Copy every one of the records below word for word, without any changes.

================

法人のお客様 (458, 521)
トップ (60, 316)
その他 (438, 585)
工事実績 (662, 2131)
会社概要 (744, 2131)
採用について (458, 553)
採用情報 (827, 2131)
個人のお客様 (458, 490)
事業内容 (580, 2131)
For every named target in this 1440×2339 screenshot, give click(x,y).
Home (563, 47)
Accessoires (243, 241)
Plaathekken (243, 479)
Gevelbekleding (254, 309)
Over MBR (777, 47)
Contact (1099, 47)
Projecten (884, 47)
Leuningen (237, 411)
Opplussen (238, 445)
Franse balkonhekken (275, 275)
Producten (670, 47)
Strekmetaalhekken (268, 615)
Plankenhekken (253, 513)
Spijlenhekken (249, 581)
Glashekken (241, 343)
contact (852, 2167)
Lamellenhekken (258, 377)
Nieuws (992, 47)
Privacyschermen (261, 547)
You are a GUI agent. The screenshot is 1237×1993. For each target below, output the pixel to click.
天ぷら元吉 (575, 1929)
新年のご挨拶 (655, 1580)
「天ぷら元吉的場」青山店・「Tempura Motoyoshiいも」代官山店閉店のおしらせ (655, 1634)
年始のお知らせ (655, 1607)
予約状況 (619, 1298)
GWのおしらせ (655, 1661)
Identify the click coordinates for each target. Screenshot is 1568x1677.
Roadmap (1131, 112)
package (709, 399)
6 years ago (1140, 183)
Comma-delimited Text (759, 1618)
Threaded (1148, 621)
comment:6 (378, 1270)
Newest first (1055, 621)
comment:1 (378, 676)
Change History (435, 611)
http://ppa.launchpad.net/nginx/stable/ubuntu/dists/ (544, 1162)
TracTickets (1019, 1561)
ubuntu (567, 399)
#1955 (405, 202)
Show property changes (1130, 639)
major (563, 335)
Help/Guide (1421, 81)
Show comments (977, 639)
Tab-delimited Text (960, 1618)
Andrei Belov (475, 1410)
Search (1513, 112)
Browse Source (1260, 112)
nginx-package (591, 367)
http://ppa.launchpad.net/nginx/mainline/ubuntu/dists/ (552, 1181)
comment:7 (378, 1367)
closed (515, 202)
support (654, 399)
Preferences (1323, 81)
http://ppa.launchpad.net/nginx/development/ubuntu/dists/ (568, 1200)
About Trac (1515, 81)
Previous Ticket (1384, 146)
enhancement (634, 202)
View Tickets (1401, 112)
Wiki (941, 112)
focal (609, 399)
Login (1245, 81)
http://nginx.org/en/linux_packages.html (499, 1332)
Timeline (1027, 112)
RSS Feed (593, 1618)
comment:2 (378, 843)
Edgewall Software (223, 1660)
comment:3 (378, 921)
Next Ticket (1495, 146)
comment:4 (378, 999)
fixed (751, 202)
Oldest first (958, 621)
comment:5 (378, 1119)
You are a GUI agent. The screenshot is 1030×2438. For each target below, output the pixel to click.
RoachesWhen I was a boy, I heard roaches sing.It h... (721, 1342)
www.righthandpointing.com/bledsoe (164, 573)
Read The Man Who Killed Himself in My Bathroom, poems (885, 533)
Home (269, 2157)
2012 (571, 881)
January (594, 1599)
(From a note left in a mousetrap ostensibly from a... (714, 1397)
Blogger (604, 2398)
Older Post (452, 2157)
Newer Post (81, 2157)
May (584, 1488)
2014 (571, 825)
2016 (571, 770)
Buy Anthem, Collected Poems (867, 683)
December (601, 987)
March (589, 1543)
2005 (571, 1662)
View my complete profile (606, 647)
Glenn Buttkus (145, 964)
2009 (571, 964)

================

▶ **Response to the exercise**:
法人のお客様 (458, 521)
トップ (60, 316)
その他 (438, 585)
工事実績 (662, 2131)
会社概要 (744, 2131)
採用について (458, 553)
採用情報 (827, 2131)
個人のお客様 (458, 490)
事業内容 (580, 2131)
For every named target in this 1440×2339 screenshot, give click(x,y).
Home (563, 47)
Accessoires (243, 241)
Plaathekken (243, 479)
Gevelbekleding (254, 309)
Over MBR (777, 47)
Contact (1099, 47)
Projecten (884, 47)
Leuningen (237, 411)
Opplussen (238, 445)
Franse balkonhekken (275, 275)
Producten (670, 47)
Strekmetaalhekken (268, 615)
Plankenhekken (253, 513)
Spijlenhekken (249, 581)
Glashekken (241, 343)
contact (852, 2167)
Lamellenhekken (258, 377)
Nieuws (992, 47)
Privacyschermen (261, 547)
You are a GUI agent. The screenshot is 1237×1993. For each target below, output the pixel to click.
天ぷら元吉 (575, 1929)
新年のご挨拶 (655, 1580)
「天ぷら元吉的場」青山店・「Tempura Motoyoshiいも」代官山店閉店のおしらせ (655, 1634)
年始のお知らせ (655, 1607)
予約状況 (619, 1298)
GWのおしらせ (655, 1661)
Identify the click coordinates for each target. Screenshot is 1568x1677.
Roadmap (1131, 112)
package (709, 399)
6 years ago (1140, 183)
Comma-delimited Text (759, 1618)
Threaded (1148, 621)
comment:6 (378, 1270)
Newest first (1055, 621)
comment:1 (378, 676)
Change History (435, 611)
http://ppa.launchpad.net/nginx/stable/ubuntu/dists/ (544, 1162)
TracTickets (1019, 1561)
ubuntu (567, 399)
#1955 (405, 202)
Show property changes (1130, 639)
major (563, 335)
Help/Guide (1421, 81)
Show comments (977, 639)
Tab-delimited Text (960, 1618)
Andrei Belov (475, 1410)
Search (1513, 112)
Browse Source (1260, 112)
nginx-package (591, 367)
http://ppa.launchpad.net/nginx/mainline/ubuntu/dists/ (552, 1181)
comment:7 (378, 1367)
closed (515, 202)
support (654, 399)
Preferences (1323, 81)
http://ppa.launchpad.net/nginx/development/ubuntu/dists/ (568, 1200)
About Trac (1515, 81)
Previous Ticket (1384, 146)
enhancement (634, 202)
View Tickets (1401, 112)
Wiki (941, 112)
focal (609, 399)
Login (1245, 81)
http://nginx.org/en/linux_packages.html (499, 1332)
Timeline (1027, 112)
RSS Feed (593, 1618)
comment:2 (378, 843)
Edgewall Software (223, 1660)
comment:3 (378, 921)
Next Ticket (1495, 146)
comment:4 (378, 999)
fixed (751, 202)
Oldest first (958, 621)
comment:5 (378, 1119)
You are a GUI agent. The screenshot is 1030×2438. For each target below, output the pixel to click.
RoachesWhen I was a boy, I heard roaches sing.It h... (721, 1342)
www.righthandpointing.com/bledsoe (164, 573)
Read The Man Who Killed Himself in My Bathroom, poems (885, 533)
Home (269, 2157)
2012 (571, 881)
January (594, 1599)
(From a note left in a mousetrap ostensibly from a... (714, 1397)
Blogger (604, 2398)
Older Post (452, 2157)
Newer Post (81, 2157)
May (584, 1488)
2014 (571, 825)
2016 (571, 770)
Buy Anthem, Collected Poems (867, 683)
December (601, 987)
March (589, 1543)
2005 (571, 1662)
View my complete profile (606, 647)
Glenn Buttkus (145, 964)
2009 (571, 964)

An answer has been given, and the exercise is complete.